Phosy left Vientiane and rejoined his unit in the northeast. Three families had deserted him. Phosy was a serial orphan. Love crumbled in his hands like hearts moulded from fine sand. Why invest? Why waste all that emotion? He’d met nurse Dtui. He’d liked her. He’d made her pregnant. He’d offered to marry her. She’d asked him if he could love her and he’d told her no, but he was prepared to marry her anyway. That had been good enough for Dtui and for him, companionship without fear of heartbreak. Then Malee had come along, the sweetest button of a babe. She had smiled and he’d remembered all the other smiles that had trapped him. He watched them together, Dtui and her baby, and he’d seen treachery in their eyes.

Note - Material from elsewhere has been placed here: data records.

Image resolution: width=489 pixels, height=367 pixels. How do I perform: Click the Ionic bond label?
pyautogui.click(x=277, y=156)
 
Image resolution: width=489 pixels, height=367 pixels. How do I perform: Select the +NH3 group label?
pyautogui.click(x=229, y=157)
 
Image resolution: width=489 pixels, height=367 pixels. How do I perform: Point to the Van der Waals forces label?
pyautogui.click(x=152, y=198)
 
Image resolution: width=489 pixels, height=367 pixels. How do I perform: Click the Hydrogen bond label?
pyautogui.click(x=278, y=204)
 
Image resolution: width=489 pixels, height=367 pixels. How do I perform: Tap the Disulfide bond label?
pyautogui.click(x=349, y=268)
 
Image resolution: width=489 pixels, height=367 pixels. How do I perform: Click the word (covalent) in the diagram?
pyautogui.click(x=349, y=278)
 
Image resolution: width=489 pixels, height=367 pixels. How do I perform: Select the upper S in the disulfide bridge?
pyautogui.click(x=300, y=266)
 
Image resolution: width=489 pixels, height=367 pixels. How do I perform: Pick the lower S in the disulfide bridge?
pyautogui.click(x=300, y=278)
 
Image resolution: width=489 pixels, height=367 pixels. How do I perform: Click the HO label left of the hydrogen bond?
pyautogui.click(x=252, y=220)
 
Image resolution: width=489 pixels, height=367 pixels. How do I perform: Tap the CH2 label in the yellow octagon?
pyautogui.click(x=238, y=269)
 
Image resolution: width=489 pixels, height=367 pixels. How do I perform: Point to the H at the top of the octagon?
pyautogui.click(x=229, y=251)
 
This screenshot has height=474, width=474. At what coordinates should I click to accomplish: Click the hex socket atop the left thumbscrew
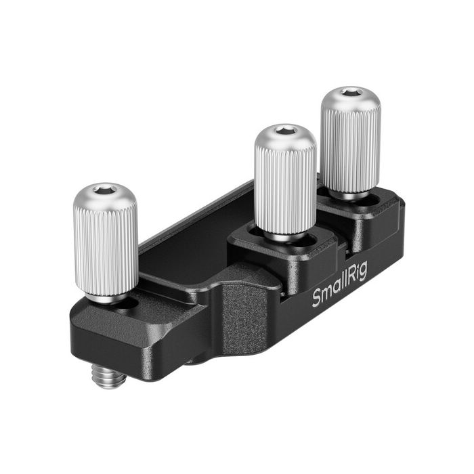coord(105,192)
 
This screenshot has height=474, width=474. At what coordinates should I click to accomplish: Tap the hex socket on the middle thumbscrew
coord(284,131)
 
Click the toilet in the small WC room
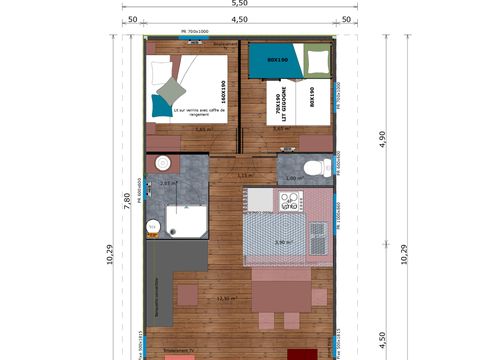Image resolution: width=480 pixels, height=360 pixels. [x=315, y=167]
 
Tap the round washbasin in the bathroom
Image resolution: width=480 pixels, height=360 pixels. [x=160, y=165]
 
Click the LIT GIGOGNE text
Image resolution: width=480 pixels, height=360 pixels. [x=279, y=104]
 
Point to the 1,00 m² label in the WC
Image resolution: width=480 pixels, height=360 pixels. [x=293, y=178]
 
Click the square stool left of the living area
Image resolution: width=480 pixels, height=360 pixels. [x=187, y=294]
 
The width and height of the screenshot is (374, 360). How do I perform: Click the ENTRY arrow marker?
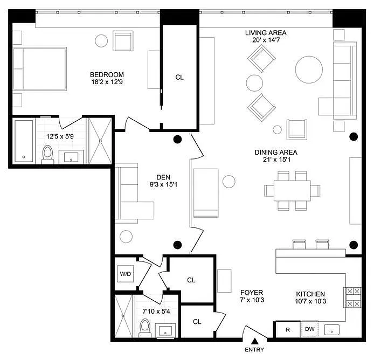pyautogui.click(x=255, y=341)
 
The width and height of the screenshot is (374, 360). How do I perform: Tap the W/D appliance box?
pyautogui.click(x=126, y=274)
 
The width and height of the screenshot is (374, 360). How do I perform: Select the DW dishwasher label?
pyautogui.click(x=309, y=329)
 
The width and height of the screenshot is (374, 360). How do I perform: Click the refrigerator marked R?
pyautogui.click(x=288, y=329)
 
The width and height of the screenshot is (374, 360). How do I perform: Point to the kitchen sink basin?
pyautogui.click(x=331, y=329)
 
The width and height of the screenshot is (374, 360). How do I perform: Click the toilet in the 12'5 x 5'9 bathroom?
pyautogui.click(x=48, y=155)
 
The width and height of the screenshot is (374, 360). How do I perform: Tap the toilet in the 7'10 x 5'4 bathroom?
pyautogui.click(x=145, y=328)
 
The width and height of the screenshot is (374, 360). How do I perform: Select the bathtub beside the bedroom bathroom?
pyautogui.click(x=24, y=141)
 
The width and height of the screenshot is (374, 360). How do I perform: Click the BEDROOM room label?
pyautogui.click(x=107, y=75)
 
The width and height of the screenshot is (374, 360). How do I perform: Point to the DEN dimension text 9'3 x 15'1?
pyautogui.click(x=163, y=184)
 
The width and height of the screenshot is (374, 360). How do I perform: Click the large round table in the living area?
pyautogui.click(x=309, y=70)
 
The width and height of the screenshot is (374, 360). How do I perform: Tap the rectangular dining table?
pyautogui.click(x=292, y=191)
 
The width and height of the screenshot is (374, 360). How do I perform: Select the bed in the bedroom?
pyautogui.click(x=39, y=69)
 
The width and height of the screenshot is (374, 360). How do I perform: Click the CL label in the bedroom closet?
pyautogui.click(x=179, y=77)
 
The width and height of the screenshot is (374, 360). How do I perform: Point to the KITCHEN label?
pyautogui.click(x=310, y=294)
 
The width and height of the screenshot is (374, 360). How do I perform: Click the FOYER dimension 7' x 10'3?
pyautogui.click(x=252, y=300)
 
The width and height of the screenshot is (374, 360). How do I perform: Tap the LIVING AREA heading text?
pyautogui.click(x=266, y=33)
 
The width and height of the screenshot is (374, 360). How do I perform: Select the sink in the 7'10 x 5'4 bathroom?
pyautogui.click(x=165, y=330)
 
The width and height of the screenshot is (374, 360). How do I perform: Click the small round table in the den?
pyautogui.click(x=126, y=237)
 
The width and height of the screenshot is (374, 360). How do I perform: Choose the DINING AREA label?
pyautogui.click(x=276, y=152)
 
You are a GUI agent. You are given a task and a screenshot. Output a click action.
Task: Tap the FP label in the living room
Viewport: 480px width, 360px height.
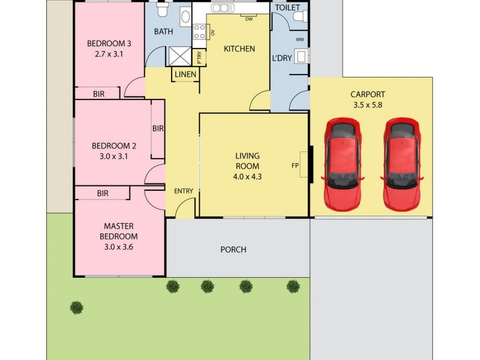pos(295,166)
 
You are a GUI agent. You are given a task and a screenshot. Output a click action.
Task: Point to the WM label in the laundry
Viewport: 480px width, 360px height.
pos(299,40)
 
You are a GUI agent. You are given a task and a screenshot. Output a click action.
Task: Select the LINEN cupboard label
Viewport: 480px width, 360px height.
pos(185,74)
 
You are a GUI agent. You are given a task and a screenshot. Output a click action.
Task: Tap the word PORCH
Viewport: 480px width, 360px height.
pos(233,250)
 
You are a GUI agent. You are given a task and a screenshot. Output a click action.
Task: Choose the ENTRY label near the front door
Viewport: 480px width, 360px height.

He watched how she controlled the mind of the little girl. How would they break him, these two? Every day he was afraid he’d come home and find them gone. And the conflict was killing him, splitting him apart. On one side was the feeling that there was nothing on the earth so full of wonder as the love of a family. And on the other was the certainty that they would desert him. Either in death or in deceit they would go away and leave him without hope. How dare he tell them he loved them?